She walked on through the morning and heard a rare
outburst of birdsong from the trees: not everything, then, had been
shot. Be brave, Anne, she heard Louvet drunkenly saying to her;
courage is the only thing that counts. If she did not tell
Hartmann, then he would not truly know her and could not therefore
come to love her as she loved him. But then again, it seemed mad to
risk losing such feeling as he might have for her merely for some
perverse idea of honesty.
Anne could hear the distant sound of a gun being
fired as the heat of the sun began to grow. It was a day in which
everything around her seemed to be in harmony; it was impossible to
imagine that the hedgerows and the fields and the woods and streams
and isolated cottages were in any other than their appointed place.
Only she, a human, with her illusion of free will, couldn’t find
her true position in it all.
If only the consequences of a deed ended with the
grief it caused, she thought, then one could bear up until it
passed. But there are some actions which dislocate the arranged
order so badly that their effects are never finished, but go on and
on through the years, breaking out from the lives they originally
affected and contaminating all who come in touch with them. Evil,
she thought; perhaps that is what evil does.
By midday, however, when she reached the lodge, her
spirits had lifted; and by the time she had gone with one of the
maids to the spot where the others were converging for lunch they
were buoyant.
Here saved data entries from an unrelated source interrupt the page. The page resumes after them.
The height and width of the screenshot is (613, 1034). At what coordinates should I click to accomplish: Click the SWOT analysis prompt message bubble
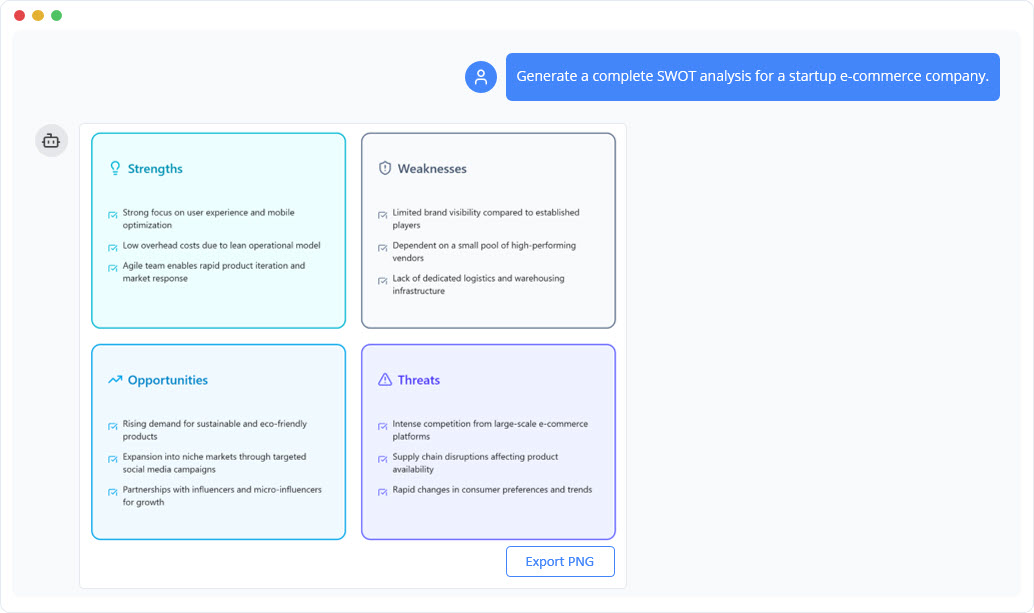click(x=754, y=76)
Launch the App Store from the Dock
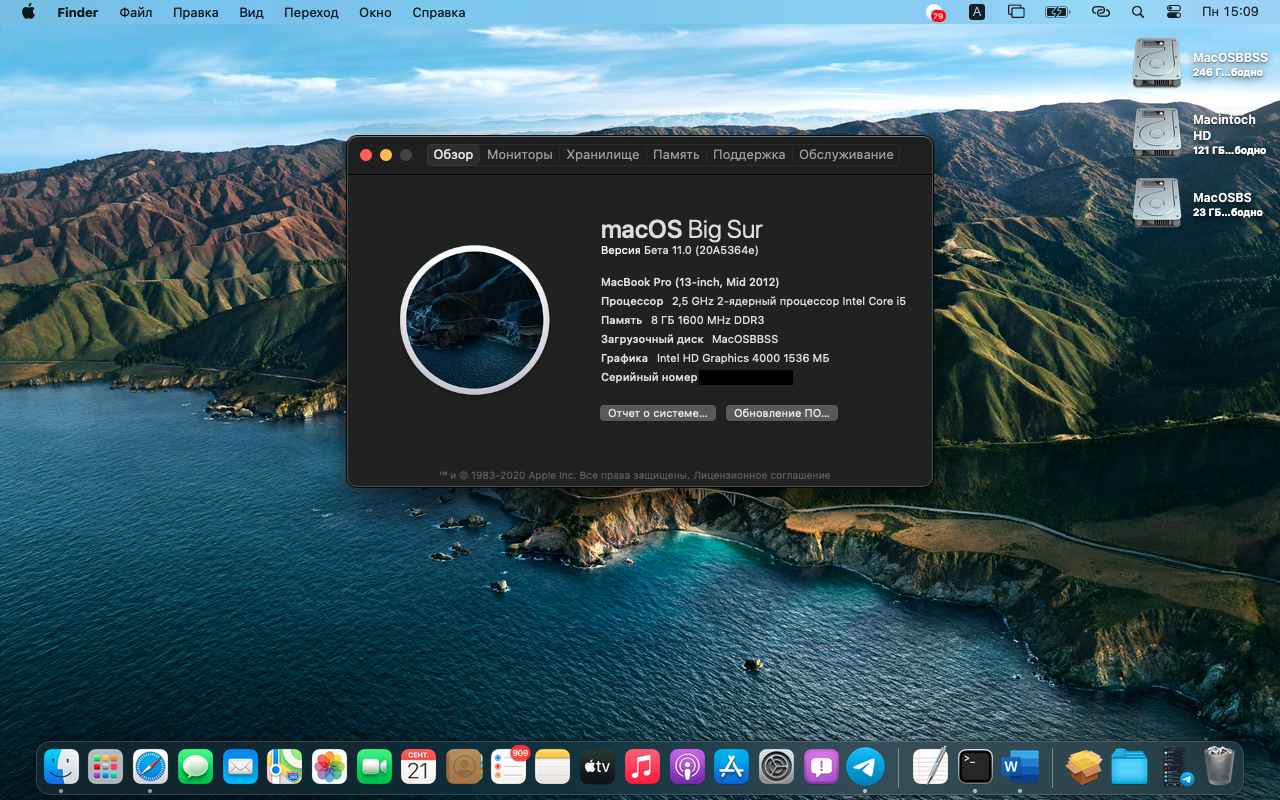 [x=731, y=767]
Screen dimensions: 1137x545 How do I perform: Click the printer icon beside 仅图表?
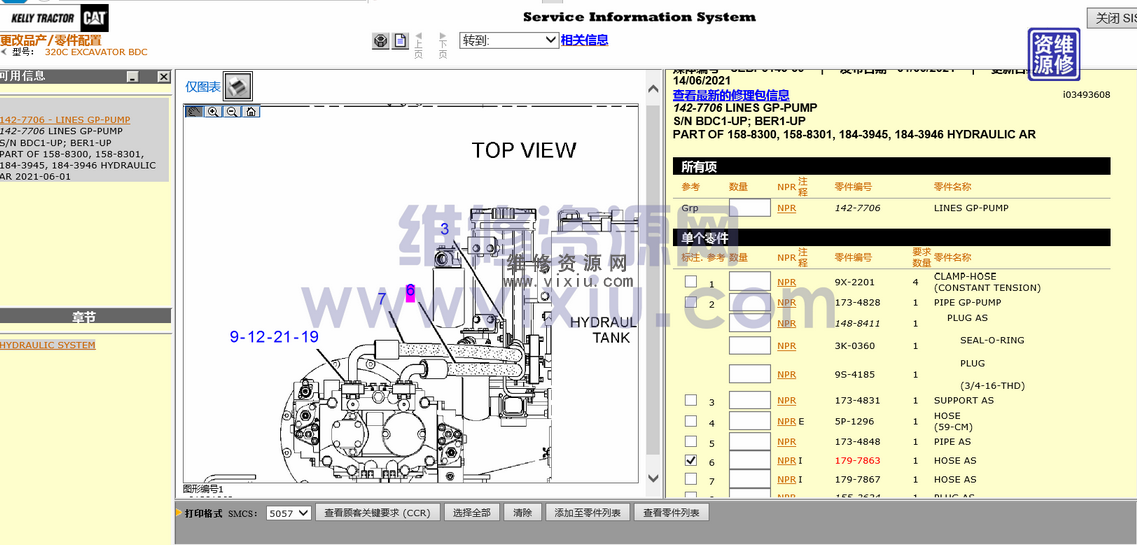(x=238, y=87)
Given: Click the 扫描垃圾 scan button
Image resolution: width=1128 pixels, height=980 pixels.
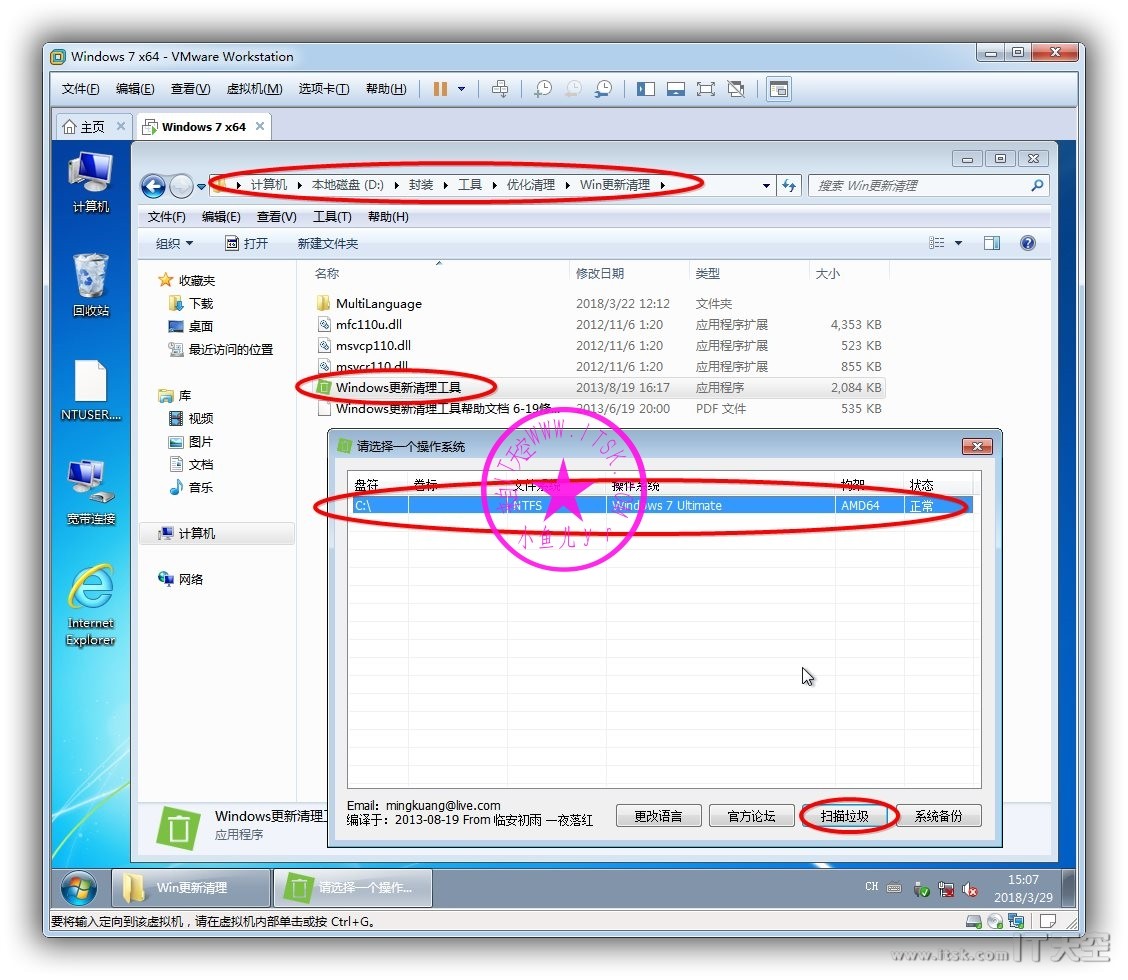Looking at the screenshot, I should click(844, 816).
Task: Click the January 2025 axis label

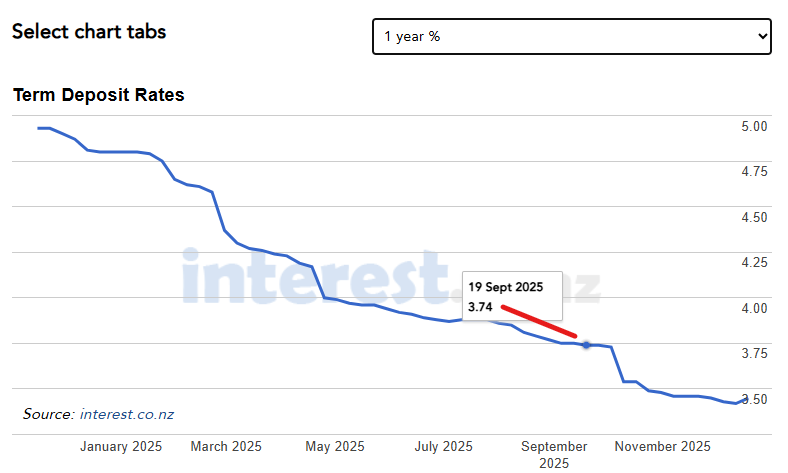Action: (121, 446)
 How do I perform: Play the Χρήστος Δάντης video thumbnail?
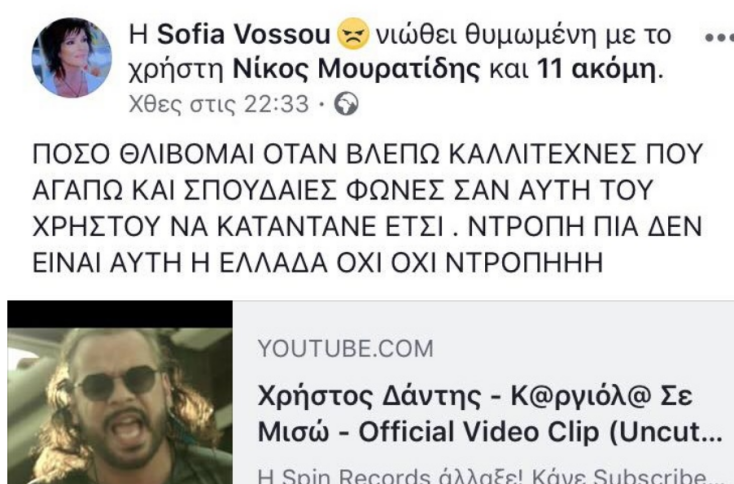click(120, 392)
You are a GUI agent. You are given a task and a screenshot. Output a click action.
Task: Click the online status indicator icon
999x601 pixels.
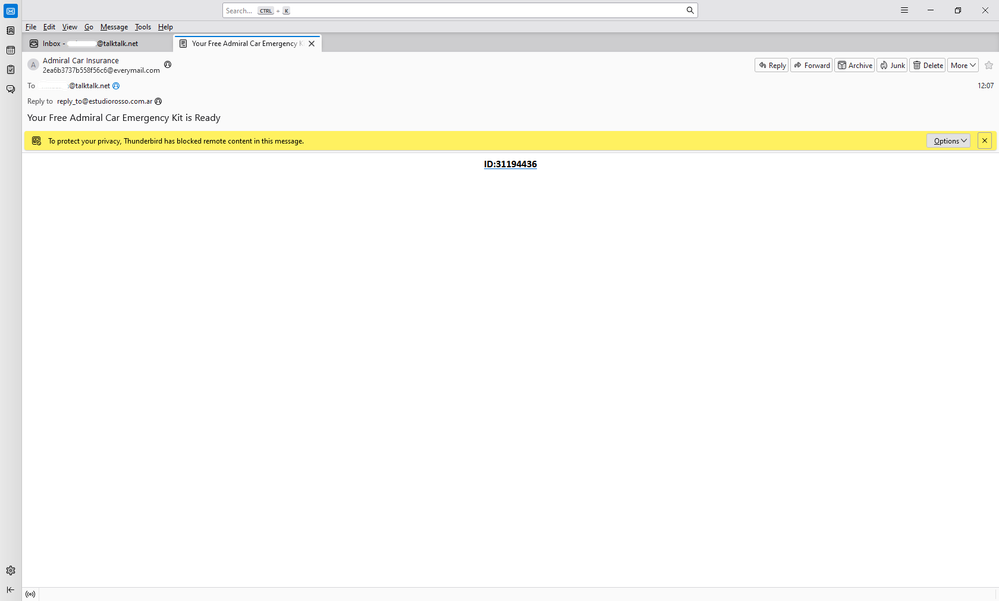[x=30, y=594]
The men returned from shooting in their shirt
sleeves, carrying their broken-barrelled shotguns and discussing
the morning’s bag – not a large one, it seemed, since only Marcel
was a practised shot. Some of the guests would be returning to
dinner at the farm, but those with further to go, like Hartmann and
Anne, would leave that afternoon. This did not spoil lunch for
Anne, since she viewed the journey back with Hartmann as something
to be enjoyed even more than the picnic in the sun. She looked at
him as he lay on a rug, partly shaded beneath a tree, talking to
Isabelle. One or two strands of hair on the back of his neck were
damp with sweat, and she could see a slight patterning of it on the
back of his shirt.
They returned in Hartmann’s car to the granary to
pack their bags. Anne looked around her and tried to score into her
memory as many details of the place as she could. The worn rug, the
bed, the roughly constructed terrace, the apple tree at the foot of
the garden – all now seemed fixed in her mind with immutable
precision; but she knew how details could gradually be lost from
such pictures until even the outlines became faint.
The convoy of cars rumbled down from Merlaut and
out on to the road. Back at the farm there were farewells to be
said and Anne was made to promise that she would return. Isabelle
shook hands, and Anne thanked her for what she said was the best
weekend imaginable, wishing there was a way of indicating that for
once there was sincerity in the polite phrases which were all she
could muster. Hartmann managed to disentangle himself from the
other guests, and at last they were on their way, the car creeping
over the stony drive until they met the road.
They talked about the weekend and what they had
thought about the other guests.
‘I don’t think I’m made for life in the country,’
said Hartmann. ‘My shooting was terrible, and these comfortable
shoes – they’re agonising. I’d rather wear the ones I wore in
Paris.’
After they had been driving for about two hours the
wheels abruptly stopped turning. The engine made a loud clanking
sound and there came a smell of burning metal. Hartmann steered the
car to the edge of the road and stopped.
‘What’s the matter?’
‘I haven’t the faintest idea. We’ll have to find a
garage.’
‘But we’re miles from anywhere.’ Anne failed to
sound disappointed.
‘Yes, I was aware of that, Anne. Why are you
laughing?’
‘I wasn’t.’
‘It looked like it to me. Look, there you
go.’
‘Well, so are you.’
‘No, I’m not. We might be here for days.’
Three hours later they had arranged with a local
farmer to have the car towed to a garage. The proprietor said it
was a difficult job and it wouldn’t be ready until eleven o’clock
the following day. With some difficulty they persuaded him to drive
them to the nearest town, an isolated place with a solitary
hotel.
The manager was able to offer them a room, the last
for fifty kilometres or more, he assured them.
‘Aren’t you expected back at work tomorrow?’ said
Hartmann. ‘We could get a taxi and try to get you back by
train.’
‘No, I’ve got the week off. The Patron said I could
have a whole week.’
‘All right,’ Hartmann told the hotelier. ‘I’ll have
to telephone Christine,’ he said to Anne. And tell her I’m still in
Paris, he thought to himself.
Anne had now become almost hysterical with pleasure
at the thought of the hours stolen back from nowhere. She began to
giggle as she helped Hartmann with the luggage.
‘Will you be wanting dinner, monsieur?’ said the
hotelier.
‘Yes, please. And my cousin would like to take a
bath.’
‘Your cousin, monsieur?’
‘Yes, the young lady I’m with.’
‘Oh, I see, monsieur. Your cousin. Well, I’ll show
you where it is.’ He scratched vigorously at his moustache as he
preceded Hartmann up the squeaking staircase.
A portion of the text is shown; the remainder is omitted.